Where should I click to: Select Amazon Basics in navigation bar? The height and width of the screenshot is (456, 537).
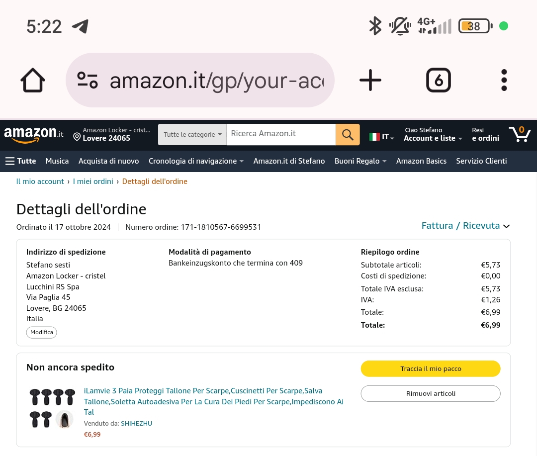pos(421,161)
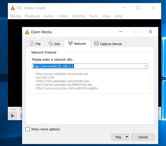Switch to the File tab

[x=35, y=44]
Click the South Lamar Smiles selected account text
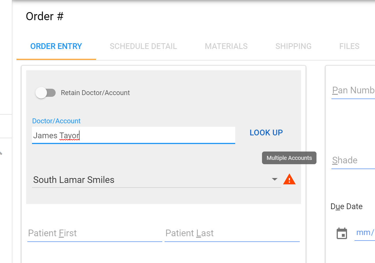The width and height of the screenshot is (375, 263). (74, 180)
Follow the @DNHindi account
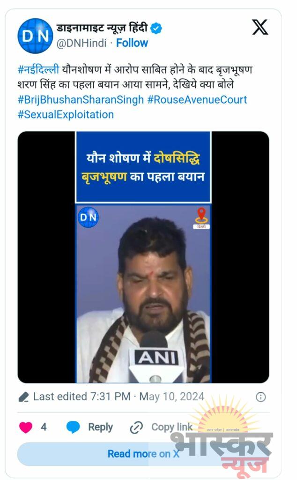The height and width of the screenshot is (480, 297). tap(132, 43)
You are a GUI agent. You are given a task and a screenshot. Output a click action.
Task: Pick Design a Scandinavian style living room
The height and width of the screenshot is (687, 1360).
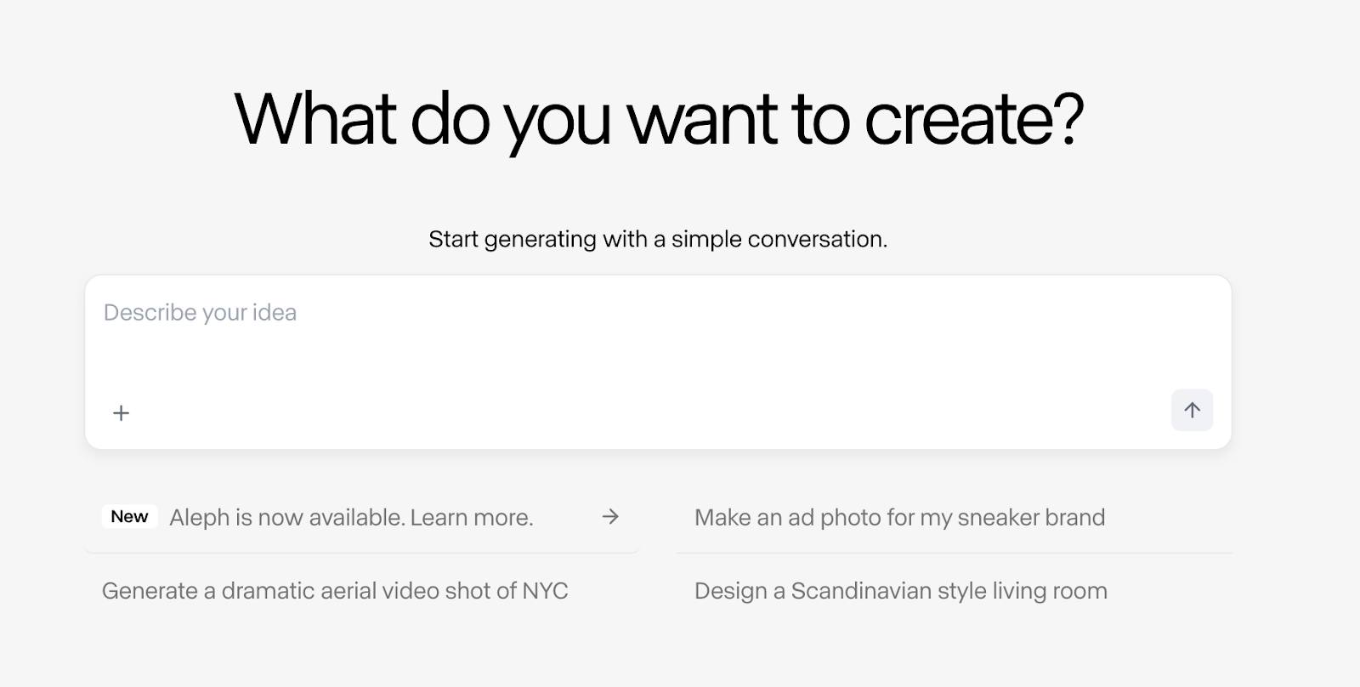coord(900,591)
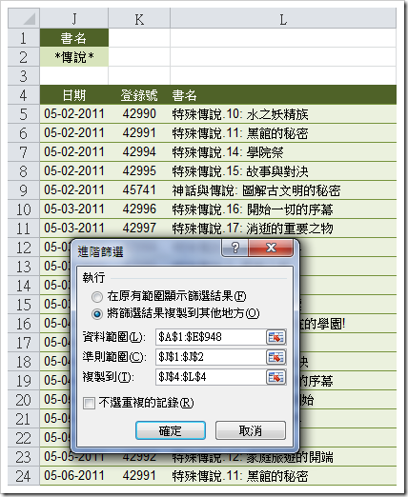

◆ **What the exercise asks**
An exact reproduction of the data is required, with pictures excluded.

◆ **Written answer**
Where should I click to: Select Amazon Basics in navigation bar? The height and width of the screenshot is (456, 537).
pos(421,161)
Switch to the File tab

[x=35, y=44]
Click the South Lamar Smiles selected account text
The width and height of the screenshot is (375, 263). (74, 180)
Follow the @DNHindi account
The height and width of the screenshot is (480, 297). tap(132, 43)
You are a GUI agent. You are given a task and a screenshot. Output a click action.
Task: Pick Design a Scandinavian style living room
The height and width of the screenshot is (687, 1360).
coord(900,591)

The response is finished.